### [Passage]
Now, let’s see how you actually structure smarter queries using subqueries and views.
These aren’t just SQL features.
They’re tools that help you write cleaner logic, reduce duplication, and make your database easier to work with.
Subqueries: Queries Inside Queries
At its core, a basic SQL query looks like this:
SELECT x FROM y WHERE z;
-
x→ columns -
y→ tables -
z→ condition
Now here’s where things get interesting:
That z (the condition) can itself contain another query.
That’s a subquery.
A Simple Subquery Example
SELECT name
FROM Students
WHERE sid IN (
SELECT sid
FROM Admitted_to
WHERE doj = 'Jan 01, 2000'
);
What’s happening here?
- Inner query → finds student IDs admitted on a specific date
- Outer query → fetches names of those students
The inner query runs first, then feeds results into the outer query.
Where You Can Use Subqueries
Subqueries aren’t limited to WHERE. You can use them in:
-
WHEREclause (most common) -
FROMclause (as derived tables) -
HAVINGclause (with grouped data)
They act like temporary datasets inside your query.
Correlated Subqueries: When Things Get Dynamic
Now we step into more advanced territory.
A correlated subquery is one that depends on the outer query.
Example:
SELECT name
FROM Students
WHERE EXISTS (
SELECT *
FROM Admitted_to
WHERE sid = Students.sid
AND doj = 'Jan 01, 2000'
);
What’s different here?

### [Exercise materials]
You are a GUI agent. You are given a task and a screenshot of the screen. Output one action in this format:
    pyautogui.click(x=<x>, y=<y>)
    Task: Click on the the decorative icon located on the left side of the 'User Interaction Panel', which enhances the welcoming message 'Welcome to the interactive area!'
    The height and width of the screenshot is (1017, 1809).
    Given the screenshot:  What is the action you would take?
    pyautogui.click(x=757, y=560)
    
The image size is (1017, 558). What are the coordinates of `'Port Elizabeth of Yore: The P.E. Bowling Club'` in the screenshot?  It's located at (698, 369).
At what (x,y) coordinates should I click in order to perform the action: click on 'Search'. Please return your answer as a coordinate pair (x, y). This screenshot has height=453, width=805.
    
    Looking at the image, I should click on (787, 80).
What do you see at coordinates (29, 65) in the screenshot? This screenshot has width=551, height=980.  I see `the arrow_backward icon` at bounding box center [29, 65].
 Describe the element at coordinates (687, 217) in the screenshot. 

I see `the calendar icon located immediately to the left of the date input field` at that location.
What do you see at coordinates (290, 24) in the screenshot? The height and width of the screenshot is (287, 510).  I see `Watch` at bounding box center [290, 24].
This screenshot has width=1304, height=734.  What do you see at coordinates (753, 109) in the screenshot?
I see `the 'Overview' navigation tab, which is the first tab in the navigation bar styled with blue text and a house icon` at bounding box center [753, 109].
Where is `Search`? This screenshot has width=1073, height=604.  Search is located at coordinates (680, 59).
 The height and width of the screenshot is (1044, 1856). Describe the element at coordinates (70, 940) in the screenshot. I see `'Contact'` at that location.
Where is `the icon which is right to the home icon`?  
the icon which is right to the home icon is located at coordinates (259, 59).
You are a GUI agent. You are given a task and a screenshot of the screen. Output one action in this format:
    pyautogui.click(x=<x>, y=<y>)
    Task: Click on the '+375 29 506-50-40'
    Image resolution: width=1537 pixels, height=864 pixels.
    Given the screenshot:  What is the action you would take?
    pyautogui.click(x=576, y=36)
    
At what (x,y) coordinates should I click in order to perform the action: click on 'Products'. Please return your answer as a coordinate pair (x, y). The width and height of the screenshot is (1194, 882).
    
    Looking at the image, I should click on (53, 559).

### [Required work]
(a) In the passage on SQL subqueries, which clause is named as the most common place to use a subquery?
(b) Collect every line of the records that contains the string "Describe". Case counts.

### [Written responses]
(a) The WHERE clause.

(b)
 Describe the element at coordinates (687, 217) in the screenshot. 
 The height and width of the screenshot is (1044, 1856). Describe the element at coordinates (70, 940) in the screenshot. I see `'Contact'` at that location.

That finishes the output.